YOUR TASK | What you return should be exactly the lines from the one containing "Task: Select the MS Office version option" down to the final line of the listing, with nothing else.

RECORDS SHOWN |
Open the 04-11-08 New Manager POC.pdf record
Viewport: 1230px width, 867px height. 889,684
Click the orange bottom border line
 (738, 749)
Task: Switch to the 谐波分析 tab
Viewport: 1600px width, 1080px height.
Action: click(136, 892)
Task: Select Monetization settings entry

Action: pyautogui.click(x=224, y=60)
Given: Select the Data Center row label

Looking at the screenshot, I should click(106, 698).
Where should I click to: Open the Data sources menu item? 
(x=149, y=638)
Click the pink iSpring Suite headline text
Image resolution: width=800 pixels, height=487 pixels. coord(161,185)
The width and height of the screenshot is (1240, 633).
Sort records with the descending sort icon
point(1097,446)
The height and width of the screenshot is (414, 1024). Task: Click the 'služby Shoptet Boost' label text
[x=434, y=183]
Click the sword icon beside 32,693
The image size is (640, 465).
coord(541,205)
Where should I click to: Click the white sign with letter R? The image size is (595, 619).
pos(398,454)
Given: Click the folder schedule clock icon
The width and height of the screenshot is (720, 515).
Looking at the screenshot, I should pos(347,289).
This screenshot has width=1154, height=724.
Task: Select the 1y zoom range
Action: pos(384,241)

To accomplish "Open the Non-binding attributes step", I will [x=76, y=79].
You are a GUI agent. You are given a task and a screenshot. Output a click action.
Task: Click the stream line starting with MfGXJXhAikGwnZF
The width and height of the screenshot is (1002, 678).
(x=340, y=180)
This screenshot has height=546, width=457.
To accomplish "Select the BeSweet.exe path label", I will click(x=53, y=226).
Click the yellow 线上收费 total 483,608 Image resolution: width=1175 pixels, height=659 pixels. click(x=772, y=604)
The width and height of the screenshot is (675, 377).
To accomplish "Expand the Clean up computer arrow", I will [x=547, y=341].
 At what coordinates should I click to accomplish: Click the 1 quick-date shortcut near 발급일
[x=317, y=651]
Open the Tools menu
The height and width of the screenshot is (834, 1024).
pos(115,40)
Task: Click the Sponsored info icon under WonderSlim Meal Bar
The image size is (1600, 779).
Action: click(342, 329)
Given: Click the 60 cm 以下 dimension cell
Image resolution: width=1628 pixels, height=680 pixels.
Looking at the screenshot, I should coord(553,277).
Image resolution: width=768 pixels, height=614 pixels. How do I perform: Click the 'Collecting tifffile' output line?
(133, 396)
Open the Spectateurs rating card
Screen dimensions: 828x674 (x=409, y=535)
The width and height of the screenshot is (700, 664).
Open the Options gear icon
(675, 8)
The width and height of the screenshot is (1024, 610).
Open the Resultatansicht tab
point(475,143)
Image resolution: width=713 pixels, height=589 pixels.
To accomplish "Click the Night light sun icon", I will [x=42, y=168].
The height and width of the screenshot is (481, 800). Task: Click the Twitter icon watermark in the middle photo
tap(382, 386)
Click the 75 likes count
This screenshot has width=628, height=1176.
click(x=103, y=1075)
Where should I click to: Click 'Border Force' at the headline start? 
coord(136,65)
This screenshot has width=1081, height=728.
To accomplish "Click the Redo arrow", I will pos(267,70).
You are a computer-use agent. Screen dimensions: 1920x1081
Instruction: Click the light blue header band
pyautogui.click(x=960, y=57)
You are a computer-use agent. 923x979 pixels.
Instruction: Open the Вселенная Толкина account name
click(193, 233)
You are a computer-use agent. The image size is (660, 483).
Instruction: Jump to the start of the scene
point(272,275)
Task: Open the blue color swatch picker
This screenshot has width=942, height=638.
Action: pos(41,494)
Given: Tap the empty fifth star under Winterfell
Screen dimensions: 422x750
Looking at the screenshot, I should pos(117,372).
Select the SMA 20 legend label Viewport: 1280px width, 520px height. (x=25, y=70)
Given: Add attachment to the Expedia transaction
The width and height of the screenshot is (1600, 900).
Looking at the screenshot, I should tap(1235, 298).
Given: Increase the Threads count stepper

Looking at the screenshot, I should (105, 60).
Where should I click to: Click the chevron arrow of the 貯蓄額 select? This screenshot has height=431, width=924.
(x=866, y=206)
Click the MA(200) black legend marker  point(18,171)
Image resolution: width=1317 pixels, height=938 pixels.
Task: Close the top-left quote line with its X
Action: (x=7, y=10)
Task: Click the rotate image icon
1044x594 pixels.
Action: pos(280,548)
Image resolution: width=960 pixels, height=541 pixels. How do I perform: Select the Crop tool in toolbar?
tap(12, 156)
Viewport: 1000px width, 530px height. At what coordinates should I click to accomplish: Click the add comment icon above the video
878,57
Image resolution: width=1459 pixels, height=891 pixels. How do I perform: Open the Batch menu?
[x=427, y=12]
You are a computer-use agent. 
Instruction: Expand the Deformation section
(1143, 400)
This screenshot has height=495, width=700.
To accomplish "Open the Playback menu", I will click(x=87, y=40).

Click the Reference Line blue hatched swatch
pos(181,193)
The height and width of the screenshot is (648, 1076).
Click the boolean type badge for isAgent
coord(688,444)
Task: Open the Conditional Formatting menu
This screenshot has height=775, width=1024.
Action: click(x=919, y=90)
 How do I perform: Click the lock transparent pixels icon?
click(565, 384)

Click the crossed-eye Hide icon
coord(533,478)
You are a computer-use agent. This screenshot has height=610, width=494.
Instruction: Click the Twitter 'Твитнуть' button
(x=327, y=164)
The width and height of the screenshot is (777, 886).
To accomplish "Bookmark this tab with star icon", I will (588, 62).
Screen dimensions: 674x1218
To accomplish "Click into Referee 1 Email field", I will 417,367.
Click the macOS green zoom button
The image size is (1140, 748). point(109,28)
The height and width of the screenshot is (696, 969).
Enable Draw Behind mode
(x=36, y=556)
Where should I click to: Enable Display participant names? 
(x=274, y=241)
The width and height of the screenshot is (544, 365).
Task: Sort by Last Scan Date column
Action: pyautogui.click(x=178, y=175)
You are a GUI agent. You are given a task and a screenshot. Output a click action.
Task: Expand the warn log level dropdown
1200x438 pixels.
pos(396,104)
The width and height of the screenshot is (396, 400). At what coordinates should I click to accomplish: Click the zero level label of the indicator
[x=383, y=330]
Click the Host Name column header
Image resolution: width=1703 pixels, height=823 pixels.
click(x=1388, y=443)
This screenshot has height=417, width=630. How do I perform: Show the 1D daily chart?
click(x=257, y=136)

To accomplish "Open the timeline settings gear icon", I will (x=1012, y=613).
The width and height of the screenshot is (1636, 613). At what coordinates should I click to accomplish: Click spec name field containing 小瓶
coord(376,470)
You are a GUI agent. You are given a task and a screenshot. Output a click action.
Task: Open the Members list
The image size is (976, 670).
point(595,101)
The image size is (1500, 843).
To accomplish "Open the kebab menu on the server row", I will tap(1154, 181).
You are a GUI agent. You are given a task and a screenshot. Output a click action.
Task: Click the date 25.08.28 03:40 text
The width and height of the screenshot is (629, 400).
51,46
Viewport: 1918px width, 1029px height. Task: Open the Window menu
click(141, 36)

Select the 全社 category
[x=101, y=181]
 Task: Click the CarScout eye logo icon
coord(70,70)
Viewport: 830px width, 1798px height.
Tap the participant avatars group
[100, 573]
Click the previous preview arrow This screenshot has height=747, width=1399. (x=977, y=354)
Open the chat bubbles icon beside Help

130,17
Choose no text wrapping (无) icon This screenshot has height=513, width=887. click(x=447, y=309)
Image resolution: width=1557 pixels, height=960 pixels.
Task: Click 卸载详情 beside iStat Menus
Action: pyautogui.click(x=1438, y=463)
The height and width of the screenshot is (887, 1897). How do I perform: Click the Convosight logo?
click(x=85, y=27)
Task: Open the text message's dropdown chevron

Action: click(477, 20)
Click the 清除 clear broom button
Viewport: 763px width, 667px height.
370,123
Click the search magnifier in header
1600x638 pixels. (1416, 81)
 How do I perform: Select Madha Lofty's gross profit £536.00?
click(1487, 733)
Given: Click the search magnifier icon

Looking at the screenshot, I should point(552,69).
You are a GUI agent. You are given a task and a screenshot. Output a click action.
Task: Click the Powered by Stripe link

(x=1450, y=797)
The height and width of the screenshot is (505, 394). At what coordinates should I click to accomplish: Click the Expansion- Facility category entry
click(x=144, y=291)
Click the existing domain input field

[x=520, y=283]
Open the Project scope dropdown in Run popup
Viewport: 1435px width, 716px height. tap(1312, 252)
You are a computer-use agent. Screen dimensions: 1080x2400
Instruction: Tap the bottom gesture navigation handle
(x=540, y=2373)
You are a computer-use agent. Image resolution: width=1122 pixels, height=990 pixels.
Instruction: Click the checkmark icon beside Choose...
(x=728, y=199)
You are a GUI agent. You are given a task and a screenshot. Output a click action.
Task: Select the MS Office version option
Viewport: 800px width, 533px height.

RESULT FOR THIS EXERCISE |
Task: Select the MS Office version option
Viewport: 800px width, 533px height.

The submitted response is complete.